■ **Te lezen fragment**:
——————————
Wanneer ben je trots op een programma?
“Als programma’s impactvol zijn, zoals Pointer en Spraakmakers. Bij Pointer stellen we de mens centraal: we belichten de verhalen van ‘de burger in de knel’ en zijn dicht bij de mensen op straat. We merkten dat Hilversum te ver verwijderd raakte van de werkelijkheid van alledag, en daarom brengen we onze redacties naar waar de verhalen zich afspelen. Zo heeft Pointer een pop-up redactie die afgelopen maand tijdelijk in Rotterdam zat voor reportages over kansenongelijkheid. Deze uitzending leidde tot Kamervragen. Al gaat het me meer om het feit dat we een misstand of iets waar een burger zich zorgen over maakt, aankaarten. Als dat leidt tot politiek ingrijpen of dat politici er op een andere manier naar gaan kijken, dan is dat mooi. Dat is wat we willen bereiken.”
Is er een uitzending waarvan je denkt: daarmee hebben we heel goed een punt aangekaart?
“In 2022 zonden we de journalistieke documentaire De blauwe familie uit. Die docu ging over racisme binnen het politieapparaat. Tot de dag van vandaag is deze documentaire onderdeel van het lesmateriaal binnen de politie. Ook in de politiek werden er vragen over gesteld. Een heel politieapparaat dat naar zichzelf gaat kijken en zegt: ‘Dit kan echt niet en dit moet anders’… Als je dat kunt bereiken met een documentaire van één uur, daar ben ik dan trots op.”
En hoe zet je bij andersoortige programma’s zaken in beweging?
——————————
■ **Uitgelezen gegevens**:

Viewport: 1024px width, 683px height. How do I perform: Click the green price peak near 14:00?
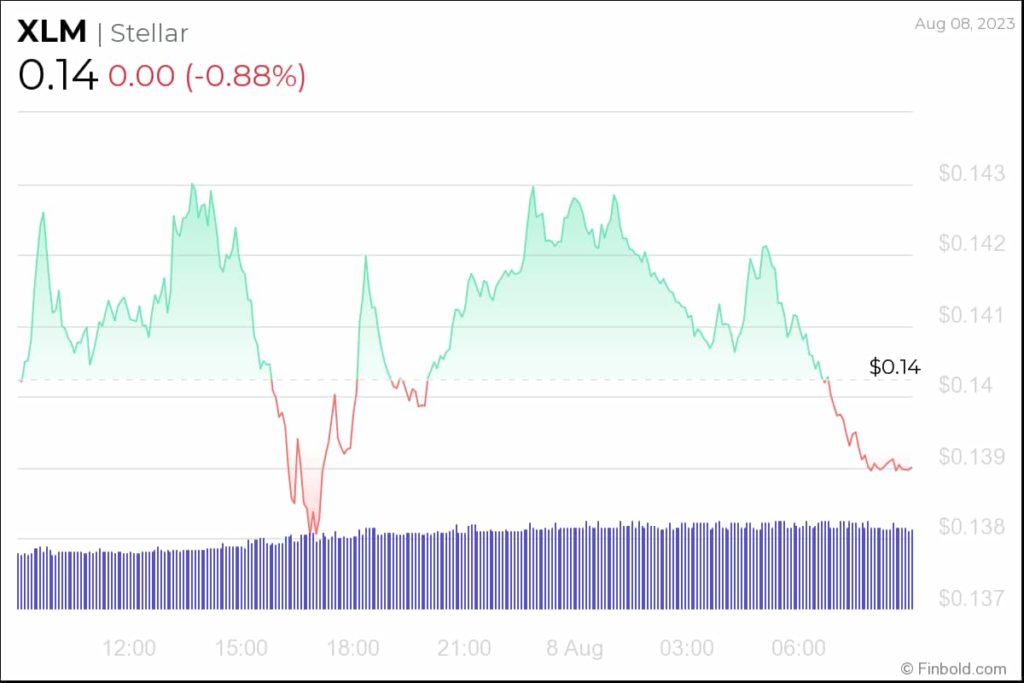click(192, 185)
——————————
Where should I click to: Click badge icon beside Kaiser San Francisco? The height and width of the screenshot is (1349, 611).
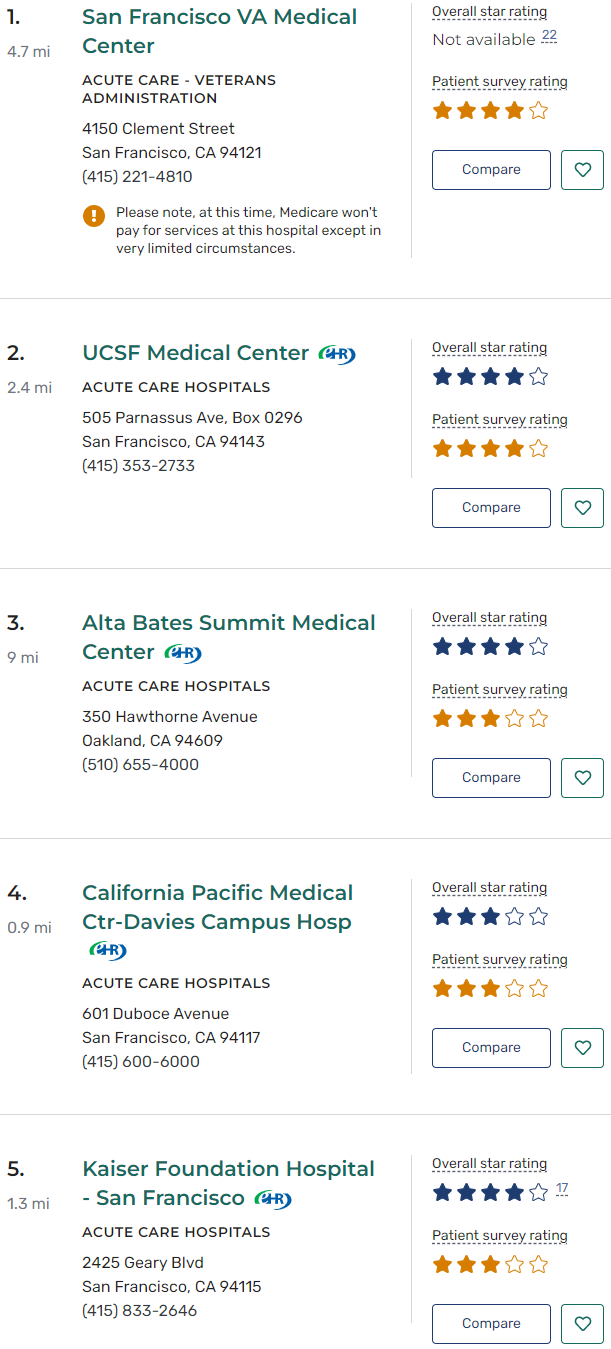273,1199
——————————
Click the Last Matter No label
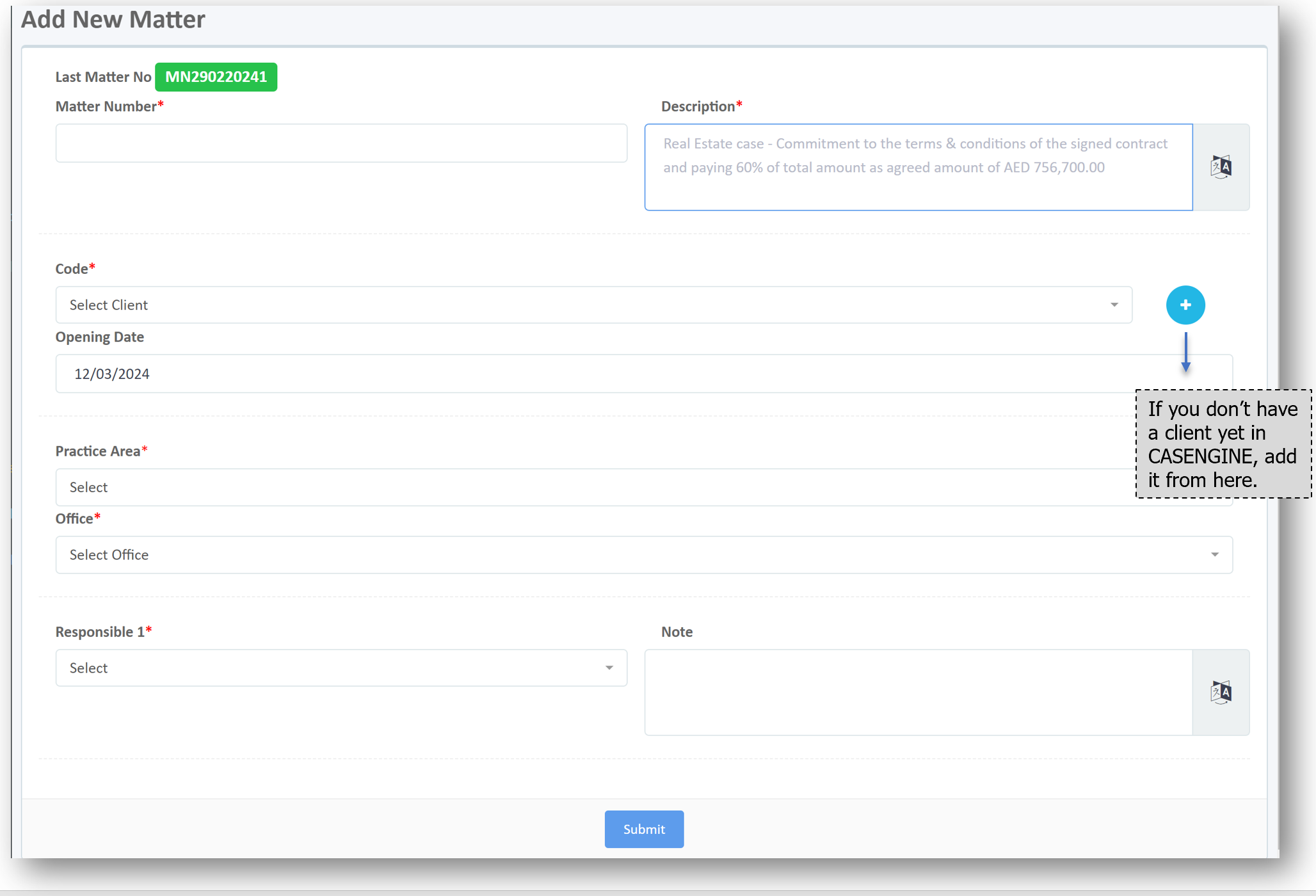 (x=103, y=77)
——————————
■ **Jouw opdracht**: Zet de alinea uit het fragment die begint met „In 2022 zonden we" om in een beknopte lijst met de belangrijkste feiten. De rijen staan los van het fragment.

■ **Jouw antwoord**:
- In 2022 werd de journalistieke documentaire De blauwe familie uitgezonden.
- De documentaire ging over racisme binnen het politieapparaat.
- Ze maakt nog altijd deel uit van het lesmateriaal binnen de politie.
- Ook in de politiek werden er vragen over gesteld.
- De spreker is er trots op dat één uur documentaire een heel politieapparaat ertoe bracht naar zichzelf te kijken.